Con la eliminación de la representación proporcional en el Senado se debilita a la oposición y a las minorías. Se propone la eliminación de 32 senadurías y las 96 se designarán, 64 por mayoría y 32 por primera minoría. Con ello, habrá partidos que aún obteniendo un porcentaje de la votación total no se verán representados en la Cámara Alta.

La propuesta, que dice la mandataria busca recuperar la esencia de la democracia, no elimina la sobrerrepresentación. Hoy ésta permite que la coalición en el poder, que solo obtuvo el 54% de los votos, tenga 73% de las curules.

Por otra parte, la iniciativa presidencial propone reducir en 25% el gasto en la organización electoral. Con ello, se reestructura el servicio profesional de carrera y se vulnera la acreditada confianza de las autoridades electorales por la llegada de funcionarios improvisados .

Además, con la reducción de recursos a los partidos políticos se abre la puerta al uso de dinero mal habido, en específico del crimen organizado, como ya sucedió en Tequila, Jalisco. Este grave problema no se aborda en el documento enviado por el Ejecutivo.

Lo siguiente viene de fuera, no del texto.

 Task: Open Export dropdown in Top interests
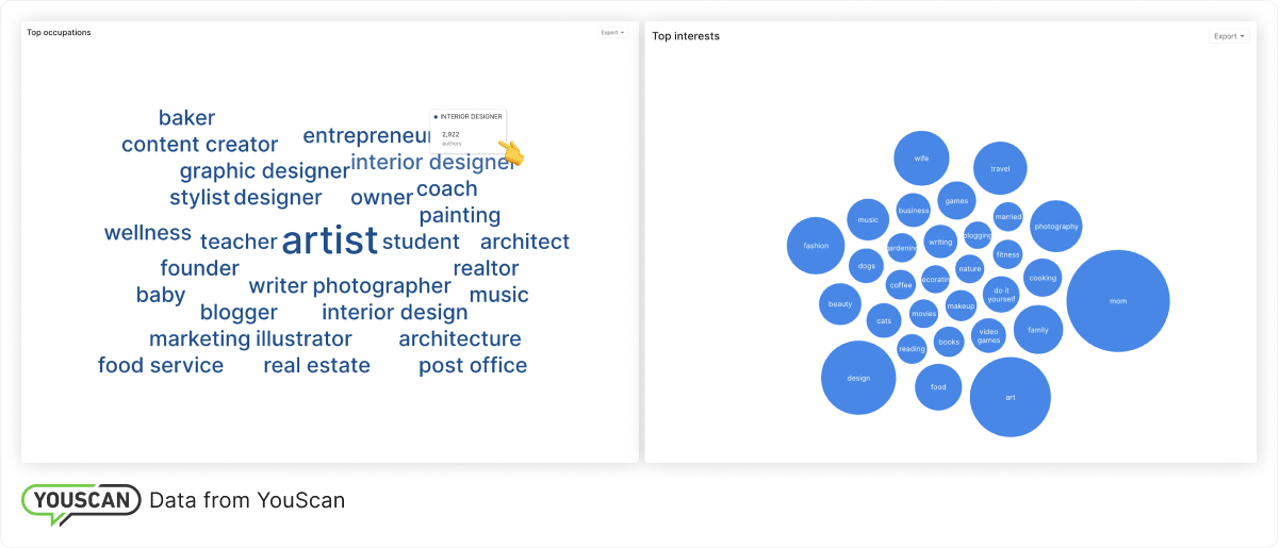click(1229, 37)
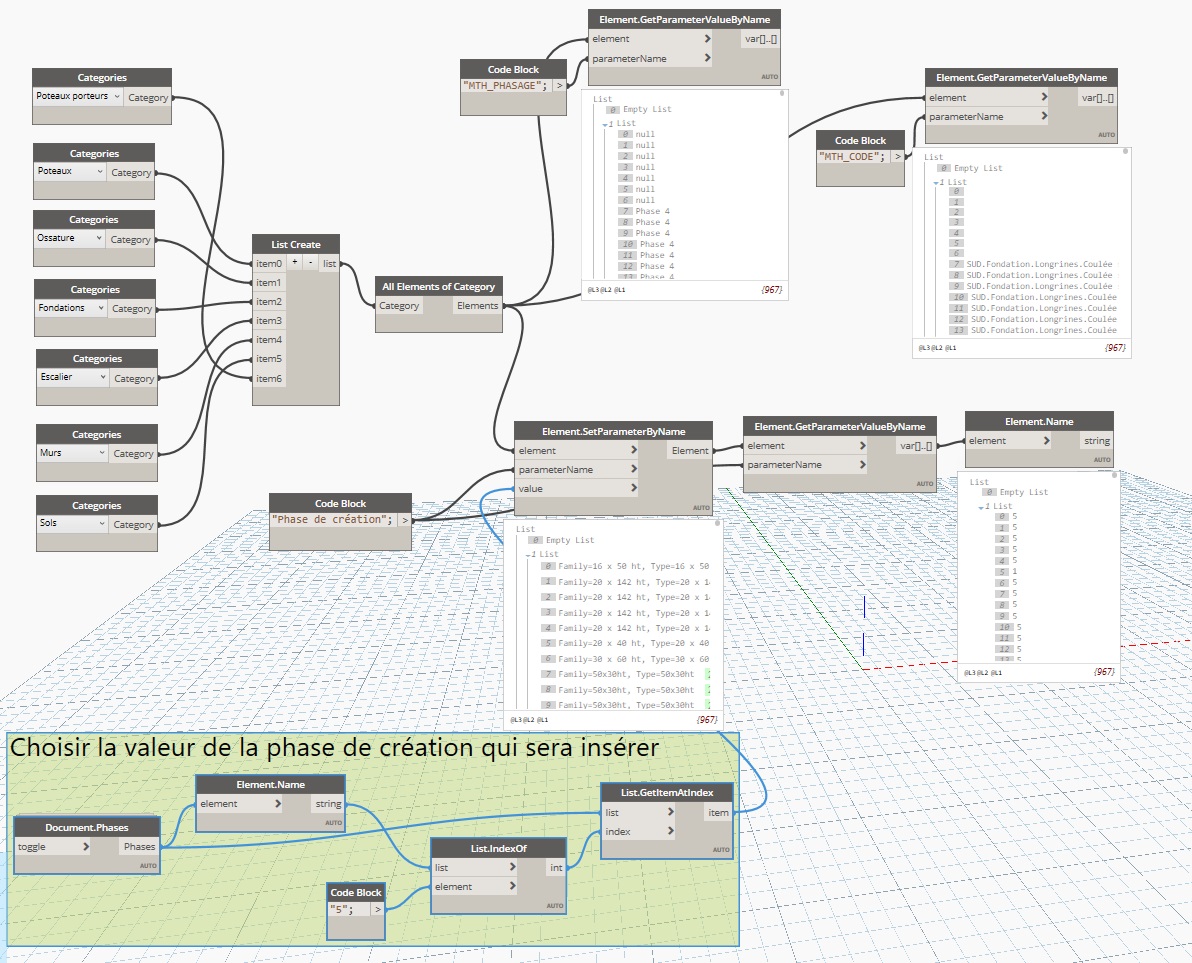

Lo que sí incluye, asegura la Presidenta, es una mayor fiscalización de recursos destinados a campañas. Definitivamente, medida necesaria para el desarrollo de los procesos electorales, pues no olvidemos que en 2022, mientras el país era tapizado con espectaculares con su imagen, la entonces aspirante a la Presidencia de la República, Claudia Sheinbaum, dijo desconocer quién los había instalado. Para ella fue fácil deslindarse.

Durante el largo camino de la construcción de la democracia mexicana, a finales de la década de los 70, con la reforma de Jesús Reyes Heroles, se descentralizó el poder presidencial y el poder de Estado; es lamentable que con la actual propuesta de reforma estemos retrocediendo décadas en derechos políticos. Retornaríamos al control político.

En septiembre de 2024, la entonces presidenta electa, Claudia Sheinbaum, citó en su red social “X”, a manera de tributo, la frase del expresidente de Estados Unidos, Abraham Lincoln: “la democracia es el gobierno del pueblo, por el pueblo y para el pueblo”. Al parecer la cita se quedó solo en el discurso porque en acciones, con la actual propuesta de reforma se exalta el autoritarismo. Viene desde el poder para el poder. Se niegan a renunciar a él.

Comentario final

Semana veintidós: ¿Cuándo terminará la impunidad de Adán Augusto López? Lo vimos muy a gusto tomando unas vacaciones en un lujoso hotel de Cancún.